Wie reagieren denn die staatlich zugelassenen Mediziner auf Sie?

Wir werden kritisch beäugt - und das finde ich auch sehr gut. Es geht um eine Professionalisierung im Bereich der Begleitung, darum haben wir uns auch zusammengeschlossen. Einmal im Monat gibt es eine kostenfreie kleine Weiterbildung für die Mitglieder, das kommt natürlich auch beim Patienten an. Genauso wie die Intervision und Supervision der Therapeuten und Coaches, welche wir ebenso monatlich im Netzwerk anbieten. Das ist absolut wichtig - viele Kolleginnen und Kollegen sparen sich das aber aus finanziellen oder zeitlichen Gründen. Die Ausrede gilt so jetzt nicht mehr.

Wer kann sich denn dem Netzwerk anschließen?

Wir sind nicht örtlich begrenzt und haben Leute aus Landsberg, Weilheim, der Ammersee-Region bis nach Fürstenfeldbruck dabei. Interessierte Teilnehmer gibt es etwa 90, aktive Mitglieder 17. Von den Berufsfeldern sind es bislang Heilpraktiker für Psychotherapie, Coaches und Trainer. Wer bei uns reinpasst, kommt ganz auf die Person an. Unsere Statuten und Werte sind auf der Homepage veröffentlicht, das ist ein sehr komplexes Vertragswerk, das wir in über einem Jahr partizipativ erarbeitet haben. Und doch bleibt es experimentell, etwa bei der Frage, was eine gesunde Konkurrenz ausmacht.

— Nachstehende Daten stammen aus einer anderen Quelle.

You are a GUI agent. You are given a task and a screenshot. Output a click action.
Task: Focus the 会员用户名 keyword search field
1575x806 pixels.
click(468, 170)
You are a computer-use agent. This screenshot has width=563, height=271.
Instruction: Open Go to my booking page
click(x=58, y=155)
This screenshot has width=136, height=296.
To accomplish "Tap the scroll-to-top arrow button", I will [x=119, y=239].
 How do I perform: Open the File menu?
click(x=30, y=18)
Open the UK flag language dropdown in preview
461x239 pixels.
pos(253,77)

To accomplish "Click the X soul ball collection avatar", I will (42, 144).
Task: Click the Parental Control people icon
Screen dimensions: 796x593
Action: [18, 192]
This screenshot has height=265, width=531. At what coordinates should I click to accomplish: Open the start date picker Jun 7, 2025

In welchen Bereichen ist der Bedarf nach Unterstützung und Hilfe besonders groß?

Das kann ich jetzt nur mit dem Blick durch meine Brille sagen. Angst und Stress sind große Themen bis hin zum klassischen Burn-out, der ganze Bereich der Stresserkrankungen, auch mit Panikattacken und Traumata. Ich habe den Eindruck, dass viele Menschen immer mehr in Angst und Sorge sind, gefüttert von einer großen Sinnlosigkeit.

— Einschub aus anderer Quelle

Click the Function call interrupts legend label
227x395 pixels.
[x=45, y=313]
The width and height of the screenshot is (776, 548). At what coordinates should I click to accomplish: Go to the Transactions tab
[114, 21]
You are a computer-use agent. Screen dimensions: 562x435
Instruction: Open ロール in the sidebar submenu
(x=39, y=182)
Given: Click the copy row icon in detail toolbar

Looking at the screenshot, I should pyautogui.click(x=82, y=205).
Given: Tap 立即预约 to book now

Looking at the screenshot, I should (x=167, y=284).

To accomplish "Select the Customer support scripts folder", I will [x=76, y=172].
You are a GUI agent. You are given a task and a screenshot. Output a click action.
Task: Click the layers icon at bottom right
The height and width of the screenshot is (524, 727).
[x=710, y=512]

Wenn sie sich im Netzwerk austauschen, weiß dann halb Dießen von meinen Problemen?

Um Gottes Willen, nein! Wir arbeiten genauso wie ein Arzt und Psychotherapeut mit Schweigepflicht und würden uns strafbar machen, diese zu unterlaufen. Wenn wir in der Intervision einen Fall besprechen, dann absolut anonym.

Der WiR-Workshop-Tag findet am Samstag, 15. Juli, von 10 Uhr an in der Praxis von Maya Heinrichmeier in der Mühlstraße 26 in Dießen statt.